## Trecho do documento
+ + + + +

Para os participantes da audiência promovida na manhã desta segunda-feira (28) na Comissão de Direitos Humanos (CDH) do Senado, haverá um grande retrocesso se o governo federal optar pelo chamado "modelo médico" para a avaliação das pessoas com deficiência (PcD). Eles argumentam que esse modelo é mais restritivo que outros e não prioriza a inclusão social — mas sim objetivos fiscais — ao analisar quem pode ter acesso a políticas públicas como o Benefício de Prestação Continuada (BPC), aposentadorias especiais, políticas afirmativas (cotas) e de transferência de renda, entre outras.
Os debatedores ressaltaram que a crítica é necessária porque em breve o governo federal deve publicar um decreto regulamentando a avaliação biopsicossocial prevista na Lei Brasileira de Inclusão da Pessoa com Deficiência (Lei 13.146/2015). O problema, segundo os ativistas do movimento PcD, é que essa regulamentação está sendo elaborada sem considerar as demandas de seu público-alvo.
Além disso, eles afirmam que o "modelo médico" a ser previsto nesse decreto não teria legalidade, pois o Brasil aderiu à Convenção da ONU sobre Pessoas com Deficiência — que prioriza a avaliação biopsicossocial no atendimento a essas pessoas. De acordo com os representantes de movimentos PcD, a avaliação biopsicossocial deve levar em conta não apenas questões clínicas, mas todo o ambiente social em torno da pessoa com deficiência (ao se avaliar o atendimento a ser dado a eles).

+ + + + +

## Os registros
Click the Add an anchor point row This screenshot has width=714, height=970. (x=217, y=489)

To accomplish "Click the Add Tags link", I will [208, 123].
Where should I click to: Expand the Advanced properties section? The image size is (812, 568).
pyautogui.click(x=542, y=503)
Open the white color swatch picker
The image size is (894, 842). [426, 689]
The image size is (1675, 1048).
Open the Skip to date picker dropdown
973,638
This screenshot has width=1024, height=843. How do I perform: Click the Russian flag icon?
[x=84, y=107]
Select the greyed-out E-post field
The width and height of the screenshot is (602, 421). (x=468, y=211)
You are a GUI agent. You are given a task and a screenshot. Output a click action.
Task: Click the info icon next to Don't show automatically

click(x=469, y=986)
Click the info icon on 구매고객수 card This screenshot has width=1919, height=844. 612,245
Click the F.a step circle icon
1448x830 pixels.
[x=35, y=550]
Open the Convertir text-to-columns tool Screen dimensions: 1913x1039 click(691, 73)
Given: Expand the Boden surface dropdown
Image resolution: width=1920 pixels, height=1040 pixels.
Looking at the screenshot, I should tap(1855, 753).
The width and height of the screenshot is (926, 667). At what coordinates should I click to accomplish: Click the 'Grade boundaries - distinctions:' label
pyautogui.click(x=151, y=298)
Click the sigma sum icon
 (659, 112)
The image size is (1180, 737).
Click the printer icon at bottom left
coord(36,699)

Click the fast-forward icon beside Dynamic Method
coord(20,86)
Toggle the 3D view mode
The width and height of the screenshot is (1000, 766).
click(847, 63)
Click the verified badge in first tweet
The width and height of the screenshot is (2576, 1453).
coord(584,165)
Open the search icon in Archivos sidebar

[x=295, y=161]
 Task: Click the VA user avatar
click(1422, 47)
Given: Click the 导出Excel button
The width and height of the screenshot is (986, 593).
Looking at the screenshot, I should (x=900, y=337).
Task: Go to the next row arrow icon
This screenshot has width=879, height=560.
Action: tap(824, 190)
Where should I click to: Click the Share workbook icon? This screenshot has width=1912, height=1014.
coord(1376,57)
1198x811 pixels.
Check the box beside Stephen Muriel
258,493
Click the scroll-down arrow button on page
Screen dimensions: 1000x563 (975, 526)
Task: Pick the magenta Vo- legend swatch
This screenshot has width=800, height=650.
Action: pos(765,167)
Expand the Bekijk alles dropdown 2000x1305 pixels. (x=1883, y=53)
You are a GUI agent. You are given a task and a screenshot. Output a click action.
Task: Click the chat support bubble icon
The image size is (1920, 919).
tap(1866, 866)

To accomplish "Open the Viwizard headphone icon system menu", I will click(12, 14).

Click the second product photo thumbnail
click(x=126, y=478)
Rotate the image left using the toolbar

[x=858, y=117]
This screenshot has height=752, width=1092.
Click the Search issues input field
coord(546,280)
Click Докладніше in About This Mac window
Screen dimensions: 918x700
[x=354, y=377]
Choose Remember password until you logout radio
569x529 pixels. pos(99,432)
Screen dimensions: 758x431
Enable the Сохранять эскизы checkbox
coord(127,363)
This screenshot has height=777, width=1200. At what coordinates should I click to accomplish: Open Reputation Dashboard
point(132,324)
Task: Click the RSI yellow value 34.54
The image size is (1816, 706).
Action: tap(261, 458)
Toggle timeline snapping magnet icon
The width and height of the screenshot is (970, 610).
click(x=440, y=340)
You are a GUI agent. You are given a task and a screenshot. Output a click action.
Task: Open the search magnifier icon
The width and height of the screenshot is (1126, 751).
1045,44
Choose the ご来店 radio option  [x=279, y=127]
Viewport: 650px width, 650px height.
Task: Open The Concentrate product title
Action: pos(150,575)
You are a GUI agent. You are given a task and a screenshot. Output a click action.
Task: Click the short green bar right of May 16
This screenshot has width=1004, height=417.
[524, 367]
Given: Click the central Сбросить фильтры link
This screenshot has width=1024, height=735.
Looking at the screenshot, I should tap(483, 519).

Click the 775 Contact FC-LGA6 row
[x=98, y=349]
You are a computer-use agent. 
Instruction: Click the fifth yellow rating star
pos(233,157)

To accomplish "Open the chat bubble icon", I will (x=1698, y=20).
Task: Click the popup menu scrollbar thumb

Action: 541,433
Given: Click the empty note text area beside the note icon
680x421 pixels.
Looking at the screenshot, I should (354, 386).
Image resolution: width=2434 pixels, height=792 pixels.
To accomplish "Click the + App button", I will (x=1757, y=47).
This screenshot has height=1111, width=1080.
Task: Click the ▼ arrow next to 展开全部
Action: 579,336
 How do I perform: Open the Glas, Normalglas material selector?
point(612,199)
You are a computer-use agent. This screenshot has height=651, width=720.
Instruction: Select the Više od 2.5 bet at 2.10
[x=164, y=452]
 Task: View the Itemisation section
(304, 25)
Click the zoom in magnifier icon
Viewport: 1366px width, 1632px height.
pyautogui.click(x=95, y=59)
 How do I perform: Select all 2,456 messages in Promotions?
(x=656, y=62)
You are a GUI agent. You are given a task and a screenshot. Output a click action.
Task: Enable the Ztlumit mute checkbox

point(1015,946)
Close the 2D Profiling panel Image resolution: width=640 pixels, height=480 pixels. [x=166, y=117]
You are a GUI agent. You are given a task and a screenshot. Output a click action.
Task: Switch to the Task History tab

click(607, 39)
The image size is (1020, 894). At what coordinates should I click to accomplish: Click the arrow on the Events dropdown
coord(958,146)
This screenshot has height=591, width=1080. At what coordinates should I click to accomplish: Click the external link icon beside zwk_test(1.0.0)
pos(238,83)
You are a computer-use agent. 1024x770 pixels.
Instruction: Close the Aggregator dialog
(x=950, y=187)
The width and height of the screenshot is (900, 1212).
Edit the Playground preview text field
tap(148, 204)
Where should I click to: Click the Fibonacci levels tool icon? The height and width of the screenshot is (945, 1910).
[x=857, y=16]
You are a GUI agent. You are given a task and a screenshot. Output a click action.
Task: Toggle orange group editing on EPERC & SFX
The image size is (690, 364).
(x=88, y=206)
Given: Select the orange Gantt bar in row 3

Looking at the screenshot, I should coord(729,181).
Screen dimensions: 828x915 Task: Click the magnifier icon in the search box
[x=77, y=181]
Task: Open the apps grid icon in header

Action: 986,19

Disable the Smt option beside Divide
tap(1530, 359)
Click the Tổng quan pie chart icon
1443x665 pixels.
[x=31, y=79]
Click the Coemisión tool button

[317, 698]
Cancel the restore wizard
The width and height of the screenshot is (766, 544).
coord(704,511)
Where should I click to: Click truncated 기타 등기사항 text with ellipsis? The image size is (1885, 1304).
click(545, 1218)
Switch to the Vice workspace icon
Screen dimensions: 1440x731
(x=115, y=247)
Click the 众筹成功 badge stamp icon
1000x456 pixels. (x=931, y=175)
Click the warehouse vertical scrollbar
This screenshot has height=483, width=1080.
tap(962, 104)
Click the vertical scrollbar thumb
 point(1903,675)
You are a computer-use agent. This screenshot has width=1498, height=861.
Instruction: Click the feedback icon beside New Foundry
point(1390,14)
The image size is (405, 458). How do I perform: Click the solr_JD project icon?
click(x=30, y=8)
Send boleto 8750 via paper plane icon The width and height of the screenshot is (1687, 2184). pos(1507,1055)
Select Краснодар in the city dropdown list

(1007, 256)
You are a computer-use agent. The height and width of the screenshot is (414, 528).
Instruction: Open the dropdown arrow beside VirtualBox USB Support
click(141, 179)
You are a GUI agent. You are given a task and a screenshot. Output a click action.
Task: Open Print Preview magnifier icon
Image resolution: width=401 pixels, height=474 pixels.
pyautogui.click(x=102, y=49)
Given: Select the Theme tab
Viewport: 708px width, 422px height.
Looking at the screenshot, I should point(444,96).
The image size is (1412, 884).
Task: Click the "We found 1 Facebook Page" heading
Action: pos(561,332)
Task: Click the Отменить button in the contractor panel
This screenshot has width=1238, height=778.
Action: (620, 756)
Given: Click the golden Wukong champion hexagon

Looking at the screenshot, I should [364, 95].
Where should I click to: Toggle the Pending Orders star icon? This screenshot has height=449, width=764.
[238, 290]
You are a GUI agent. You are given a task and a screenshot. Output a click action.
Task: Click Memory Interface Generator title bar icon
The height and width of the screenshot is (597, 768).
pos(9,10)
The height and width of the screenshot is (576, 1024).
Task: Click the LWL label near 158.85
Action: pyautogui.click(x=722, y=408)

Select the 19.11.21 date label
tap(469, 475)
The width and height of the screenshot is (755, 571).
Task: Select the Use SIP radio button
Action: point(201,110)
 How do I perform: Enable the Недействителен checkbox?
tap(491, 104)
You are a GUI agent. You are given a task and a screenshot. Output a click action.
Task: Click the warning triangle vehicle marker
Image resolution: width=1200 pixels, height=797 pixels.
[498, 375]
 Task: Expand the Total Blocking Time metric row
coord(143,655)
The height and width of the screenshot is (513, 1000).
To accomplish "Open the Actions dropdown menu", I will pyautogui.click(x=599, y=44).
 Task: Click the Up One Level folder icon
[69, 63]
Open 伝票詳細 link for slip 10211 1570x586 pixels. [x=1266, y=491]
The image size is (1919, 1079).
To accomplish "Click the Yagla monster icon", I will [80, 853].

+ + + + +

## O que fazer
Reproduza a passagem do texto sobre a avaliação das pessoas com deficiência, começando em "Os debatedores ressaltaram" e terminando em "de seu público-alvo.".

## Sua resposta
Os debatedores ressaltaram que a crítica é necessária porque em breve o governo federal deve publicar um decreto regulamentando a avaliação biopsicossocial prevista na Lei Brasileira de Inclusão da Pessoa com Deficiência (Lei 13.146/2015). O problema, segundo os ativistas do movimento PcD, é que essa regulamentação está sendo elaborada sem considerar as demandas de seu público-alvo.